:: Working data ::
* begin *

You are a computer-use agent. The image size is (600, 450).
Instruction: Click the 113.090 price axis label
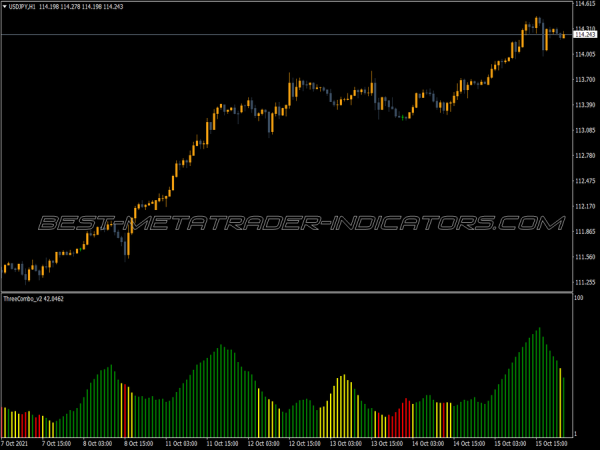584,130
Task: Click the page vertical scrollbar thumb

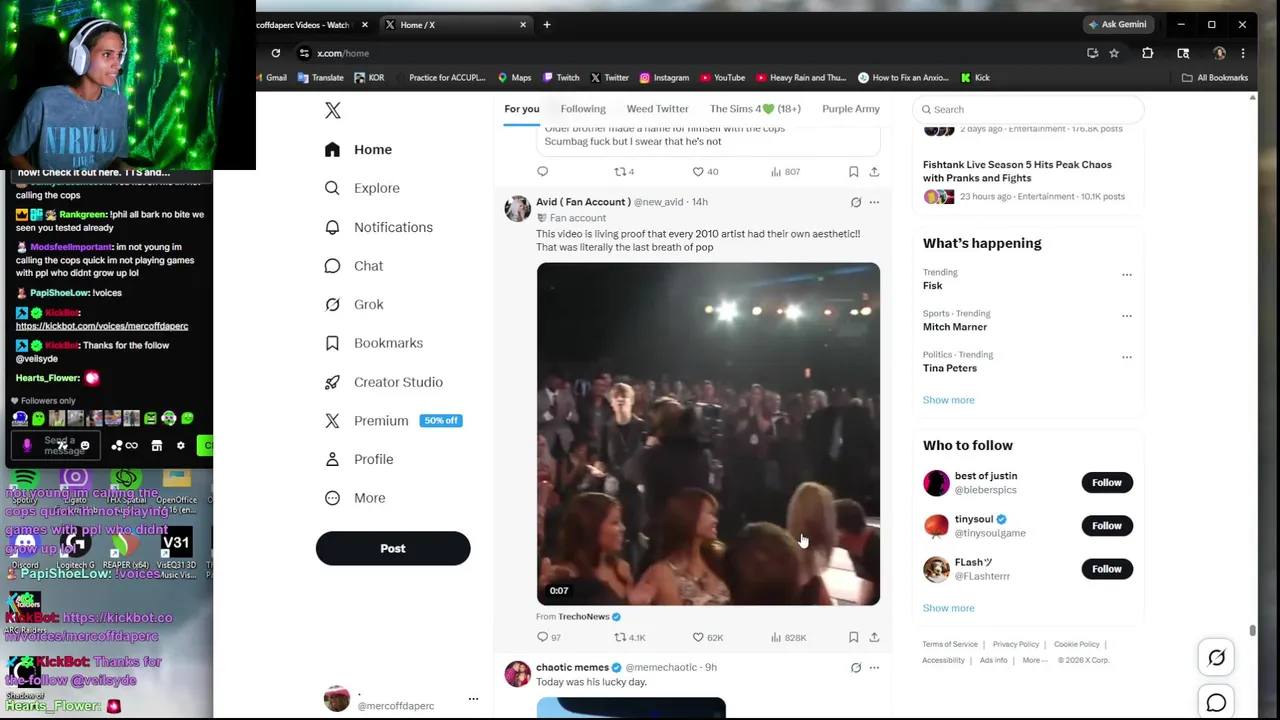Action: [x=1252, y=631]
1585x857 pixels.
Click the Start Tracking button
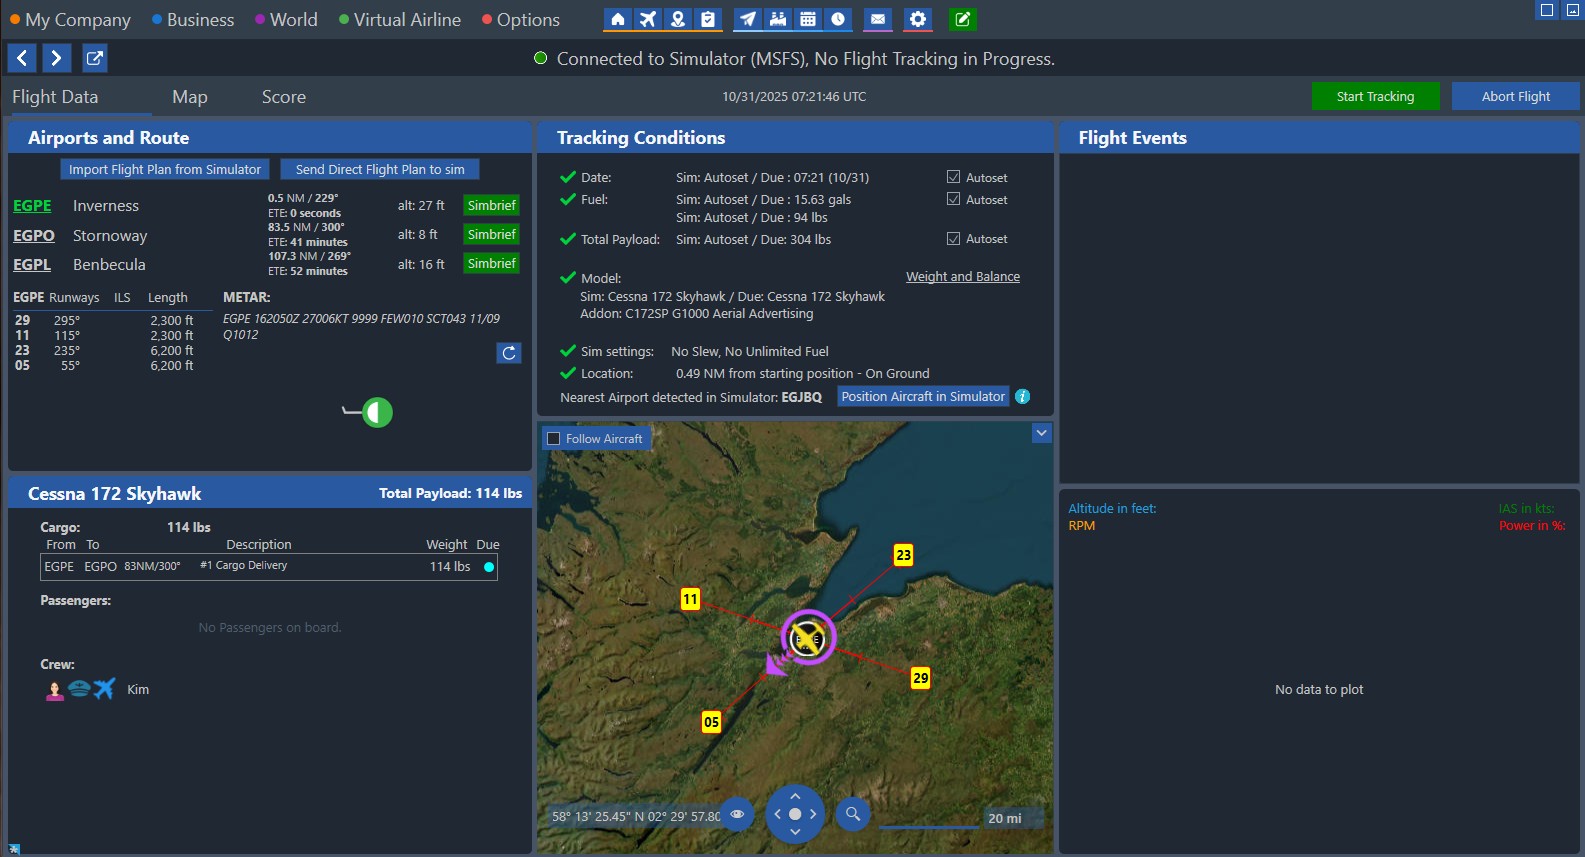[x=1375, y=96]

* end *

Retype the records above line for line, word for word, leaving out the pictures.

You are a computer-use agent. The image size is (600, 450).
Instruction: Click the 113.090 price axis label
584,130
Task: Click the page vertical scrollbar thumb

Action: [x=1252, y=631]
1585x857 pixels.
Click the Start Tracking button
[x=1375, y=96]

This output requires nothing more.